Parecen, por supuesto, las palabras de un Quijote enloquecido por las películas de Marlon Brando o James Dean en las que la motocicleta es retratada como símbolo de la rebeldía perfecta. Romanticismo aparte, en 2014 la Sociedad de Ingenieros Automotrices de Japón, en alianza con algunas universidades, realizó un estudio para evaluar los efectos cognitivos de rodar en motocicleta. En un grupo controlado de personas de entre 42 y 56 años, se le pidió a una parte de los participantes comenzar a manejar moto en su vida diaria durante dos meses para medir los cambios en sus capacidades cerebrales.
“Sin duda alguna”, concluyó el estudio, “conducir una motocicleta es una conducta de riesgo que provoca estrés emocional y físico.

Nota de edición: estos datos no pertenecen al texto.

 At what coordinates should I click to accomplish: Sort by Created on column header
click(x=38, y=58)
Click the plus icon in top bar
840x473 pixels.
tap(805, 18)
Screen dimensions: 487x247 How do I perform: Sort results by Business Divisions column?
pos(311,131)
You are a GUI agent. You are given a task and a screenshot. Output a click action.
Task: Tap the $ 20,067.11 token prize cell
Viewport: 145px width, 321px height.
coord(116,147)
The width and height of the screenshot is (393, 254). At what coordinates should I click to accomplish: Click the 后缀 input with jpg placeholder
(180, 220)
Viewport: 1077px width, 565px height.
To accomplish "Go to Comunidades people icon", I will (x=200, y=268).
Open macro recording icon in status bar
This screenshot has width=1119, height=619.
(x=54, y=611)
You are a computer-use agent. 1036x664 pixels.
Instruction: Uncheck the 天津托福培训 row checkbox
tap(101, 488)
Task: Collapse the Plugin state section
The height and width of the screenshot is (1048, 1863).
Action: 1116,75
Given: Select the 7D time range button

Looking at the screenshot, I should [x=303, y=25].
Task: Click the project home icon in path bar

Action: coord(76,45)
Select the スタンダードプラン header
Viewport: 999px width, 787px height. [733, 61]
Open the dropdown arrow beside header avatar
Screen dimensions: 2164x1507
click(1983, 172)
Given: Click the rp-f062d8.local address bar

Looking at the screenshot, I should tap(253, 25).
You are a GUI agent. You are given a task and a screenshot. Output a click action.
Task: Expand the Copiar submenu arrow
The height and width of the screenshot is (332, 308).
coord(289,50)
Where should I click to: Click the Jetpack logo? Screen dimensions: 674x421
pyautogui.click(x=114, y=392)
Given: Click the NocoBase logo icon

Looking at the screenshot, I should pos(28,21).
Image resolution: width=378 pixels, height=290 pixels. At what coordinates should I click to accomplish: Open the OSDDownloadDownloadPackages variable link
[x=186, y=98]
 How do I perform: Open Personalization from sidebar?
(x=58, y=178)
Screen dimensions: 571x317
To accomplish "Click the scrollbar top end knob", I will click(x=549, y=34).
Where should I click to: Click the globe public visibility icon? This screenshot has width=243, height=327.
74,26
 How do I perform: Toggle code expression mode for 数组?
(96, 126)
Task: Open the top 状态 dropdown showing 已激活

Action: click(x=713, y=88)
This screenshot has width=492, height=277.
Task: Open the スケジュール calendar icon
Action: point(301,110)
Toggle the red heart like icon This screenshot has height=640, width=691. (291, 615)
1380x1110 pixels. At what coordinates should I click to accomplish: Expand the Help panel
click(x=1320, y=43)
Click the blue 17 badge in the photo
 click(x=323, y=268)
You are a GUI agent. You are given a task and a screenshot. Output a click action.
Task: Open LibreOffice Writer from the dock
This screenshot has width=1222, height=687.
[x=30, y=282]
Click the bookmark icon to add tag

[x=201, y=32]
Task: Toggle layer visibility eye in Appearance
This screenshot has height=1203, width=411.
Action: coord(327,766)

Este estrés aumenta el factor de crecimiento nervioso, importante para el mantenimiento y supervivencia de las neuronas simpáticas y sensoriales, la protección contra padecimientos psiquiátricos y la mejora de funciones cognitivas.”
—Y déjame decirte algo, güey. Hay una comunidad muy grande de motociclistas que no están vacunados.
—¿A qué lo atribuyen?
Bogar y el Tigre Salman intercambian una sonrisa cómplice, como si evaluaran si deben seguir hablando.
—¡Y siguen vivos! Yo creo que vivir dentro del peligro hace que tu cuerpo haga lo que sea necesario para sobrevivir. Si tú viajas quince días o un mes enfrentándote al clima, a la oscuridad, a la aventura y la incertidumbre, cuidándote de la velocidad, con la mente al máximo de su capacidad, ¿tú crees que te vas a enfermar de cualquier cosa?
—Dicen que en la guerra nadie se enferma.
—Pues lo mismo. Yo llevo muchos años sin enfermarme de nada.
—¿De nada?
—De loquera, nada más. De pura pinche loquera.